The UN Security Council was notified on Wednesday that deadlines on both the FARC’s demobilization and the dismantling of guerrilla explosives cannot be met.
Jean Arnault, the Special Representative of the UN in Colombia, told the Security Council that the January 1 deadline for the FARC rebels to be fully concentrated in pre-determined demobilization camps was not met due to “logistical problems”.
He also informed the council it “will not be possible to meet the January 30 deadline for the destruction of unstable ammunition spread in caches throughout the country.”
With the United Nations overseeing the process, the FARC was supposed to demobilize more than 16,000 people before new year’s eve to fulfill the terms of their peace accord with Colombia’s government
However, some 26 encampments that were supposed to shelter the former guerrillas in many cases were never prepared, with the government claiming that the public’s shock rejection of the first agreement on October 2 froze their legal capacity to make funds available to start the constructions.
This, coupled with the substandard state of infrastructure in Colombia’s war-torn areas, is making it difficult for the administration of President Juan Manuel Santos to stick to the strict demobilization, disarmament and reintegration (DDR) timeline agreed in the peace deal.
“To date, construction has begun in one-third of the zones, preparations are ongoing in another third, while the remainder continues to face difficulties,” explained Arnault.

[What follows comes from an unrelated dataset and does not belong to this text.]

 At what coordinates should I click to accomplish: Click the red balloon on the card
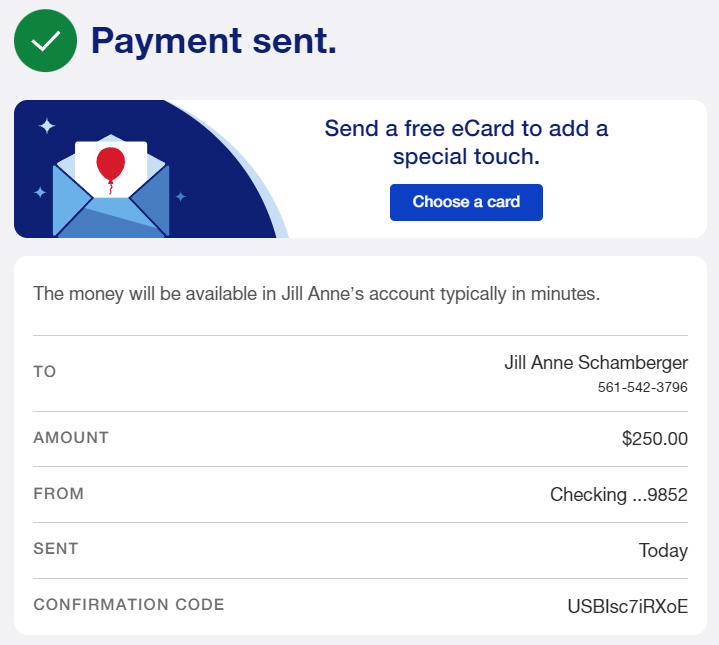click(x=110, y=162)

While the UN representative informed the Security Council that the January 30 deadline for the destruction of unstable ammunition across the country will not be met, he did express optimism for the future of the demobilization process.
The Special Representative was satisfied that Santos and FARC leaders have expressed their determination “to do everything possible to meet the original goal of the comprehensive lay-down of weapons by early June.”

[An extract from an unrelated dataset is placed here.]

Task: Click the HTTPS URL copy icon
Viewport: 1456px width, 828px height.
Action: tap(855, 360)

The Frenchman also emphasized the necessity of continued support from the UN Security Council who agreed to oversee the DDR process almost a year ago.
As the process of implementation of the Peace Agreement gets under way, the attention and unanimous support of this Council, and its encouraging voice, will continue to be a very important source of confidence and strength.”
UN Special Representative Jean Arnault
In total, some 6,600 guerrillas and approximately 10,000 militia members are expected to demobilize and disarm.
With several neo-paramilitary groups lurking in the background it is essential that suitable provision is made for the security of the FARC in demobilization camps.
As Colombian society is divided over the peace deal and some still suspicious about the intentions of the FARC, the government and the UN must make steady and efficient progress in removing weapons from the hands of the rebels who have waged war against the state for more than half a century.
The FARC’s demobilization and disarmament is part of a major, 10-year peace process that seeks to end a cycle of violence that has left more than 8 million victims.